• **WHAT THE TASK ASKS**: Write out, with no changes, every line starting at the one that contains "Screen dimensions: 848x472" and ending at the last line of the data below. Leave pictures out.

• • • • •

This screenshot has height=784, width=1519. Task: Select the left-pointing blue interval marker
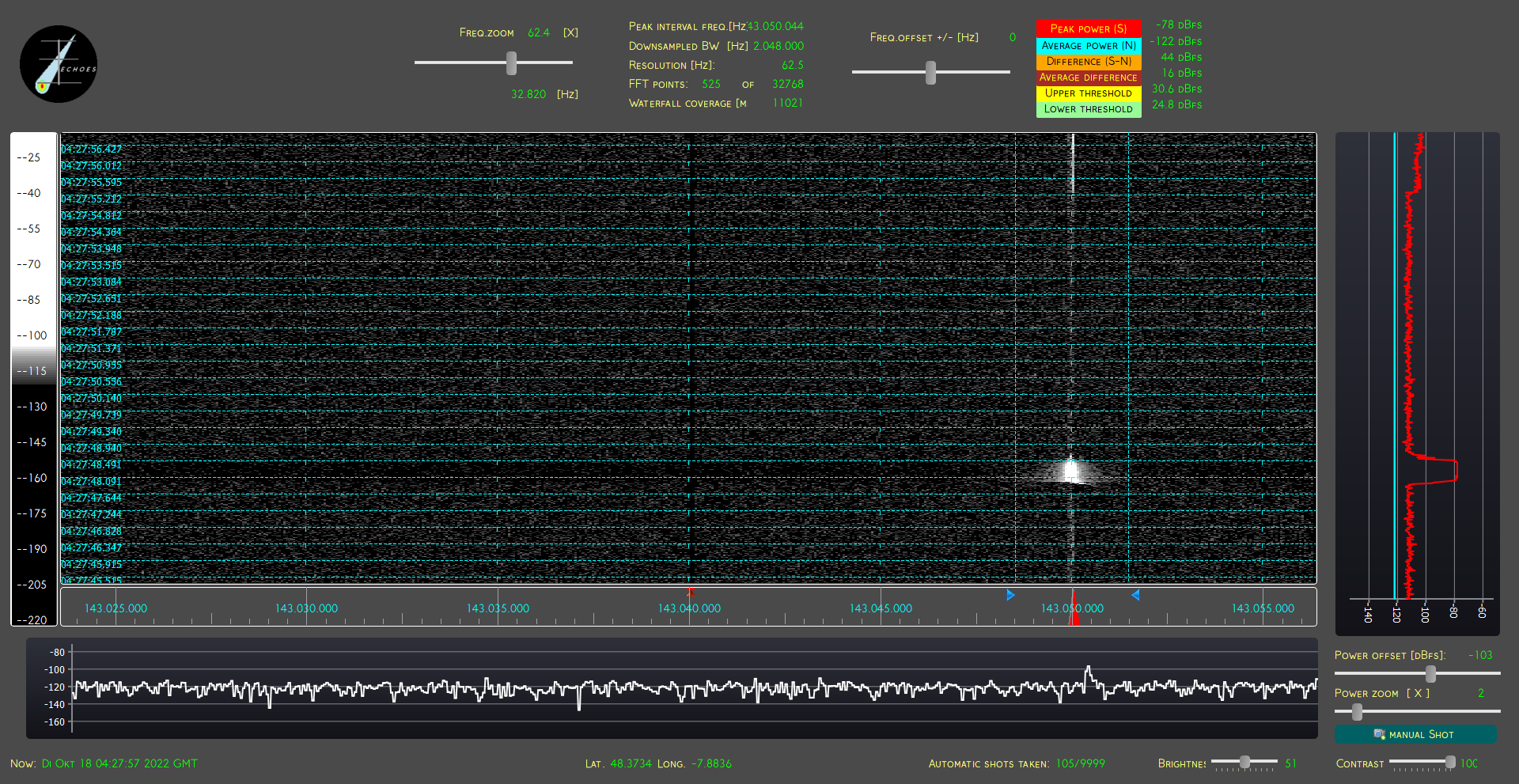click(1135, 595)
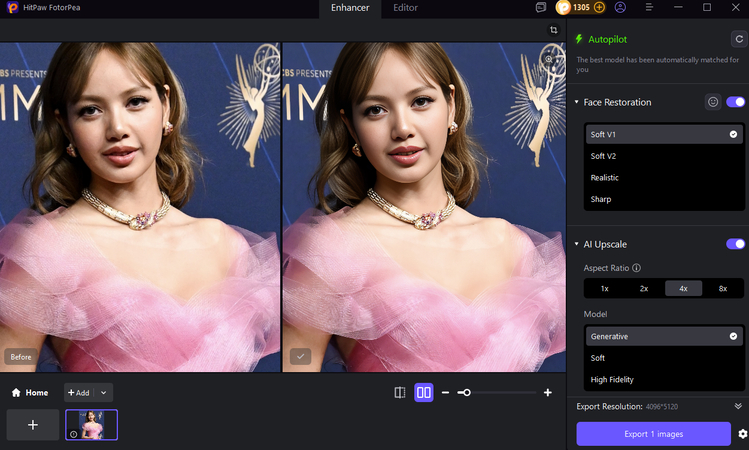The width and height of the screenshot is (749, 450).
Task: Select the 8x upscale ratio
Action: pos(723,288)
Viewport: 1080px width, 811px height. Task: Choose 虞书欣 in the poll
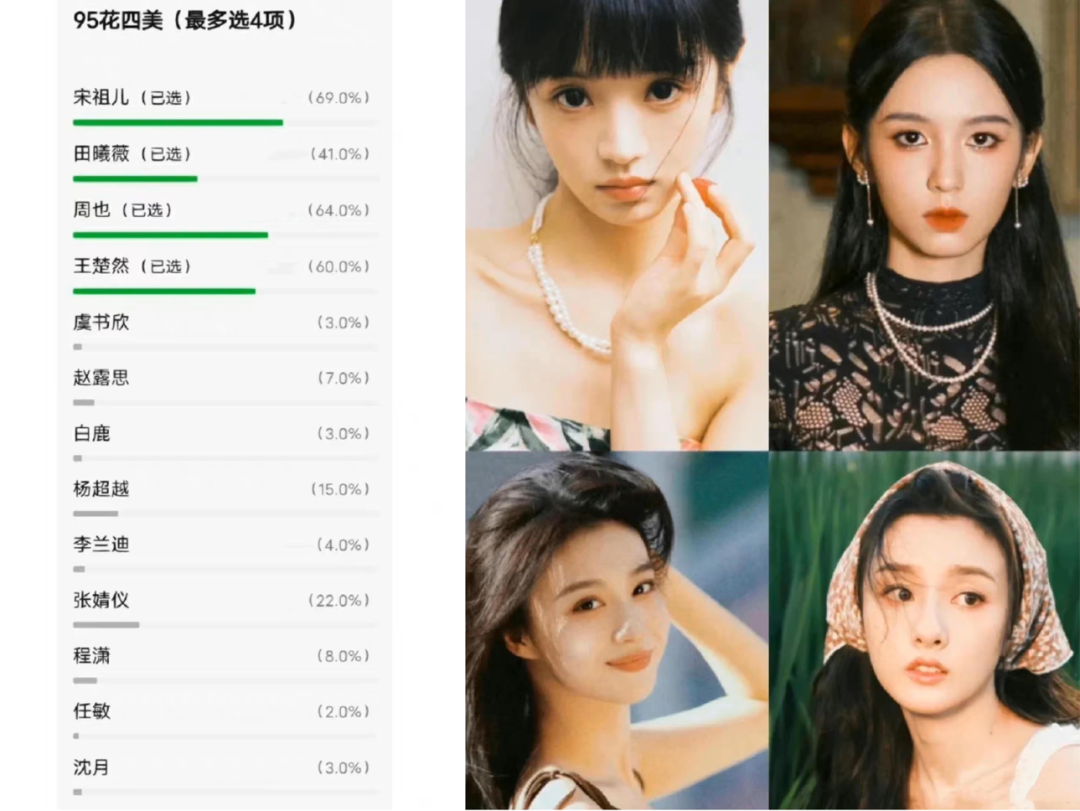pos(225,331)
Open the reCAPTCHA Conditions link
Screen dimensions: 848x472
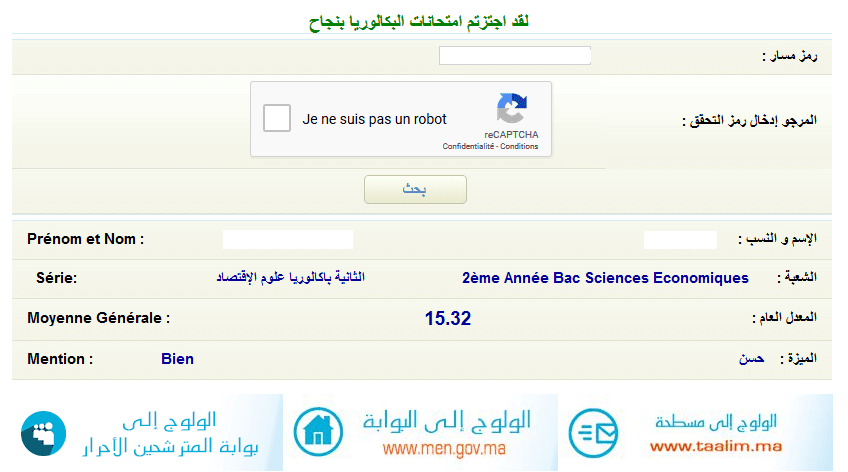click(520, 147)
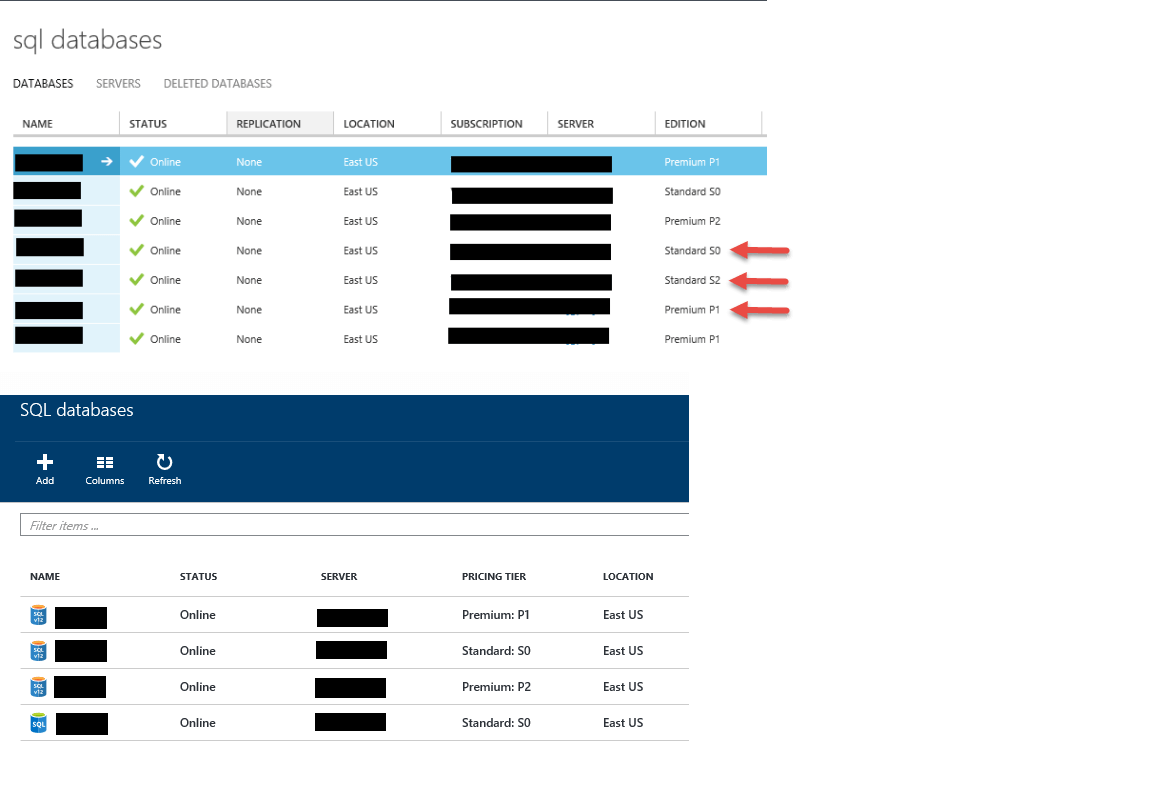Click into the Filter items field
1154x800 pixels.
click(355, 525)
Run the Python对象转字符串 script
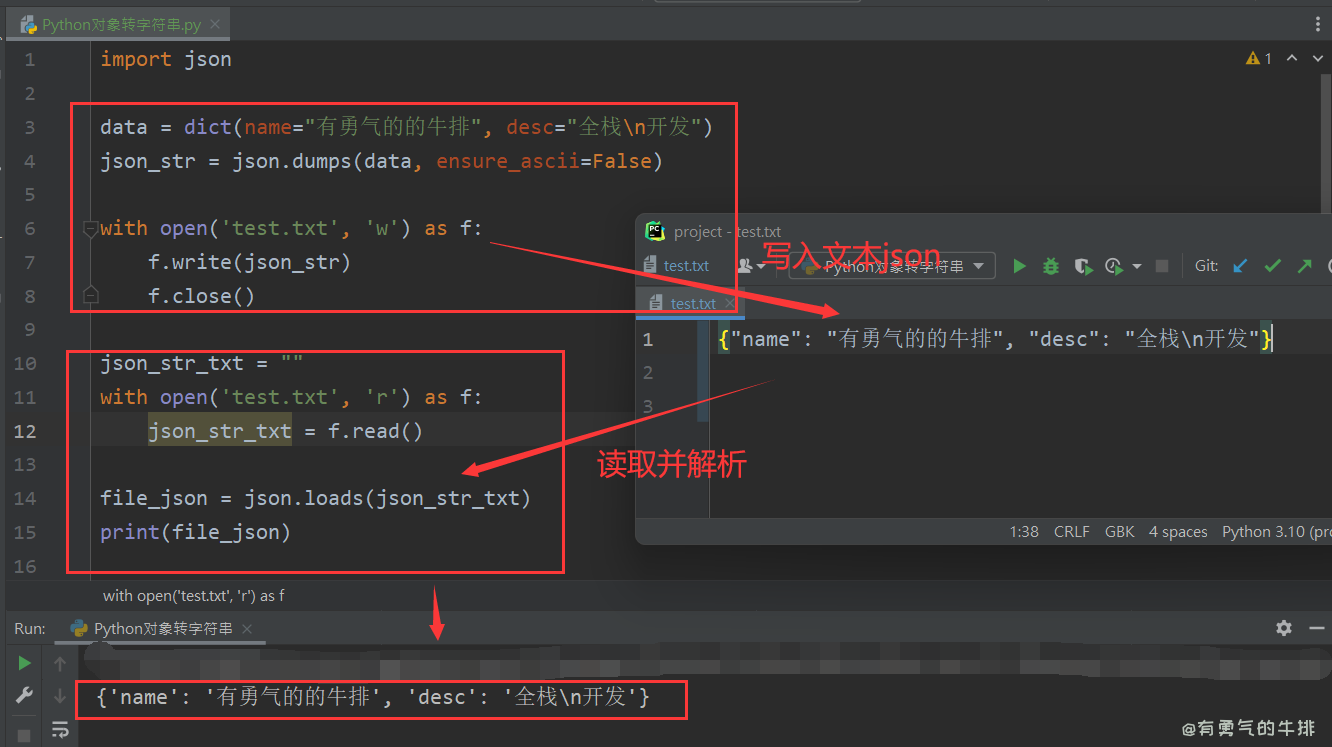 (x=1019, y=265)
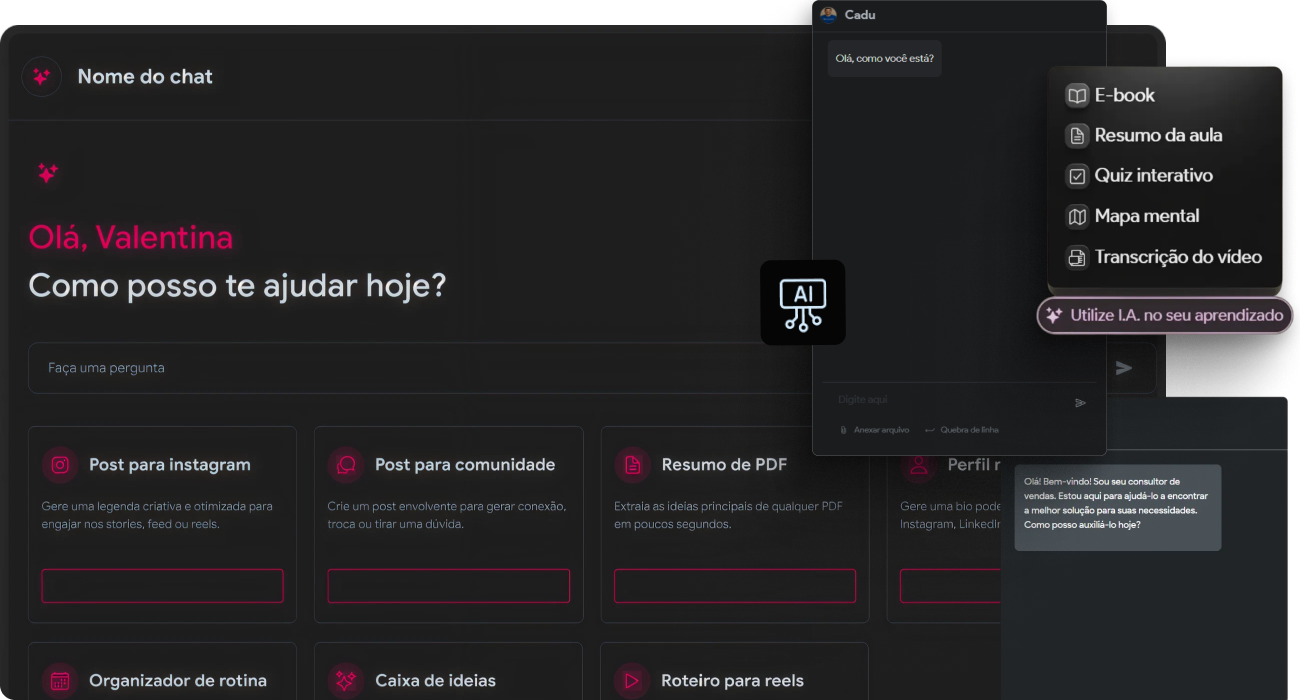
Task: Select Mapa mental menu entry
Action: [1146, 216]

• • • • •

• **OUTPUT BELOW**:
Screen dimensions: 848x472
click(520, 147)
Click into the Filter items field
1154x800 pixels.
click(355, 525)
Run the Python对象转字符串 script
 (x=1019, y=265)
Task: Select Mapa mental menu entry
Action: [1146, 216]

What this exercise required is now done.